Atravesó la puerta girando a la izquierda y desapareció.

«Creo que ya lo entiendo», pensó Charmain. Era como las puertas del tío abuelo Wílliam, excepto que aquella estaba increíblemente alta. Dejó que Sophie pasara delante para poder agarrarla de la falda si esta se equivocaba. Pero Sophie estaba más acostumbrada a la magia que Charmain. Dio un paso a la izquierda y desapareció sin problemas. Sin embargo, Charmain dudó un momento antes de atreverse a seguirla. Cerró los ojos y dio el paso. Pero sus ojos se abrieron solos al hacerlo y vio de refilón cómo el tejado dorado pasaba de largo a su lado. Antes de poder decidir si gritaba «ylf» para invocar el hechizo para volar, ya estaba en otro sitio. Un espacio cálido y triangular con vigas en el techo.
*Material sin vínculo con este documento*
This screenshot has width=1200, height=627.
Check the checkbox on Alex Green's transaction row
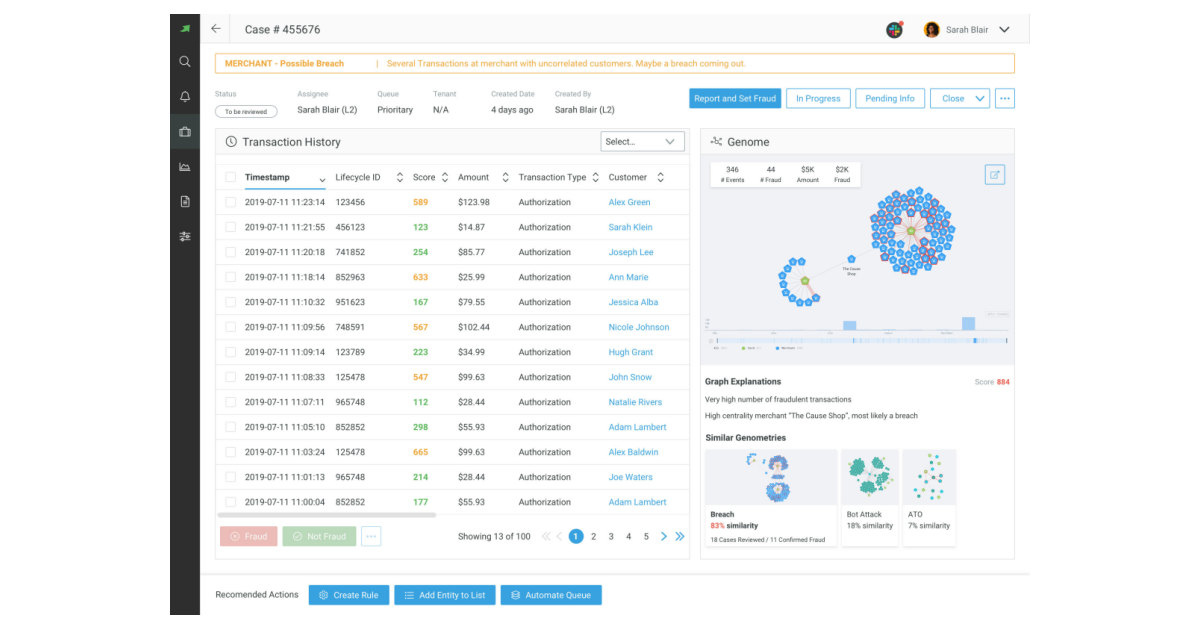click(231, 202)
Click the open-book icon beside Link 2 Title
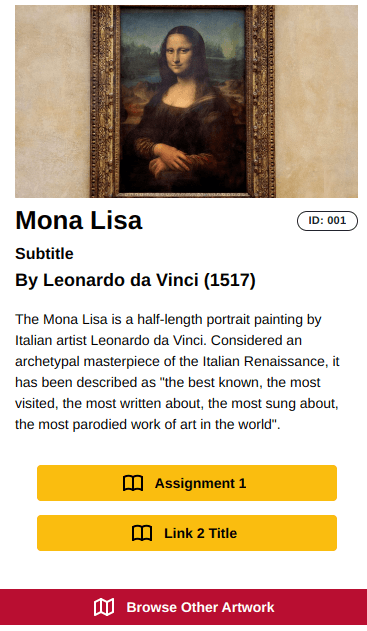Image resolution: width=367 pixels, height=631 pixels. pyautogui.click(x=142, y=533)
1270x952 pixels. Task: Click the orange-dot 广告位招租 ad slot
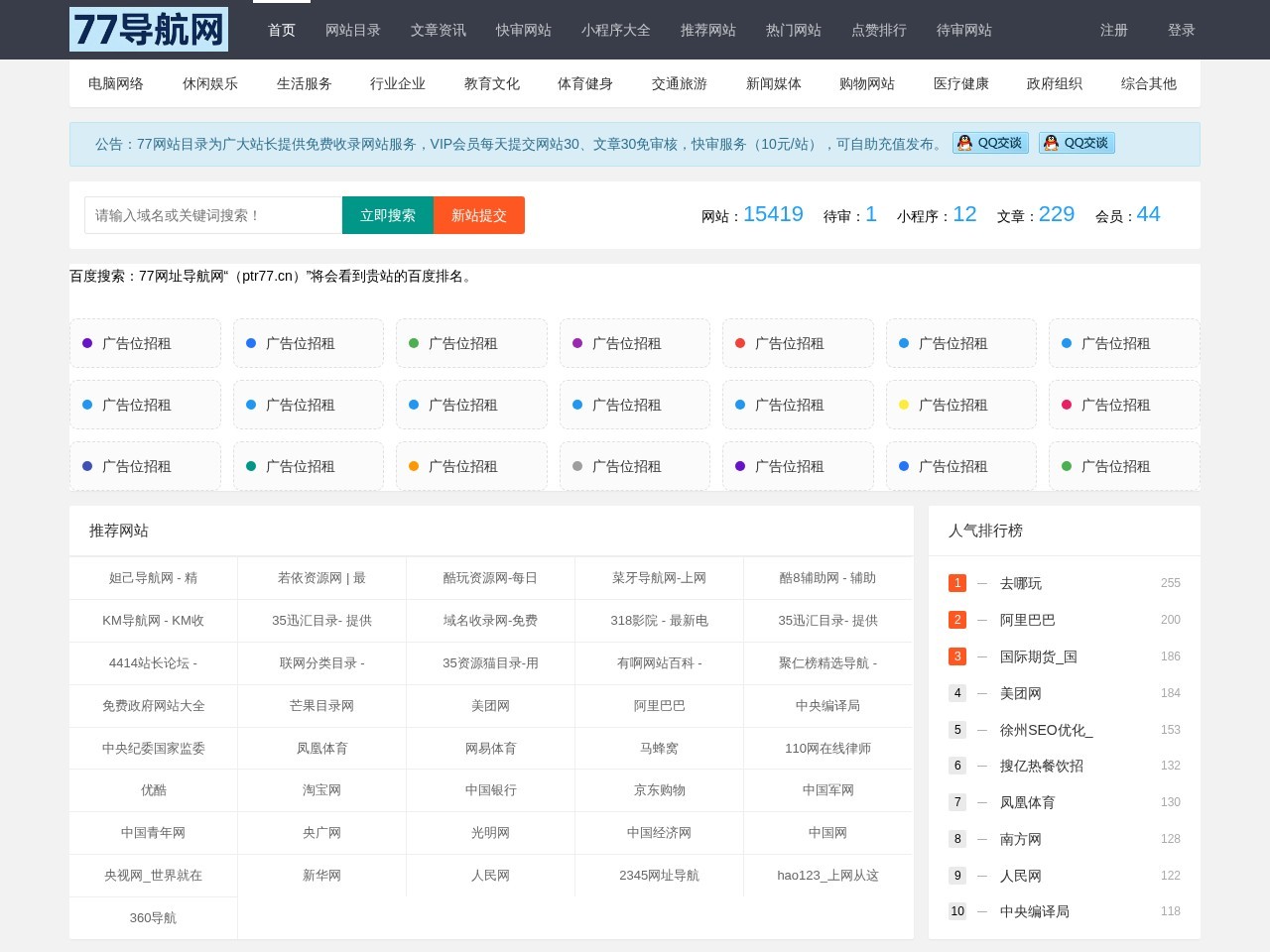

Sophie soltó una maldición. Con la poca luz, se había dado un golpe en el dedo del pie con una de las muchas pilas de ladrillos llenos de polvo diseminadas por la habitación.

¡Ezo no ze dice! —la regañó Twinkle.

—¡Cállate! —gritó Sophie a la pata coja a la vez que se agarraba el dedo lastimado—. ¿Por qué no creces?

—Todavía no, ya te lo dije —dijo Twinkle—. Aún tenemoz que dezenmazcarar al príncipe Ludovic. ¡Ah, mira! Ezo mizmo acaba de pazar cuando he llegado yo.

Una luz dorada cubría la pila más grande de ladrillos. Los ladrillos captaban la luz y brillaban, a su vez, dorados bajo el polvo. Charmain se dio cuenta de que no eran ladrillos, sino lingotes de oro macizo. Para aclararlo, aparecieron unas letras doradas flotando sobre los lingotes. Con caligrafía antigua decían:

«Den laz graciaz al mago Melicot
Que el oro del rey ezcondió».

—¡Guau! —exclamó Sophie soltándose el dedo—. Melicot debía de cecear igual que tú. ¡Sois como almas gemelas! La misma poca cabeza. No se pudo resistir a escribir su nombre en letras doradas, ¿a que no?

—Yo no quiero ezcribir mi nombre con letraz doradaz —replicó Twinkle con mucha dignidad.

—¡Ya! —dijo Sophie.

—¿Dónde estamos? —preguntó Charmain enseguida cuando pareció que Sophie estaba a punto de agarrar un lingote y arrearle a Twinkle en la cabeza—. ¿Es esto el tesoro real?

—No, eztamos bajo el tejado dorado —respondió Twinkle—. Inteligente, ¿verdad? Todo el mundo zabe que el tejado no ez de oro, azi que a nadie ze le ocurriría buzcar oro aquí.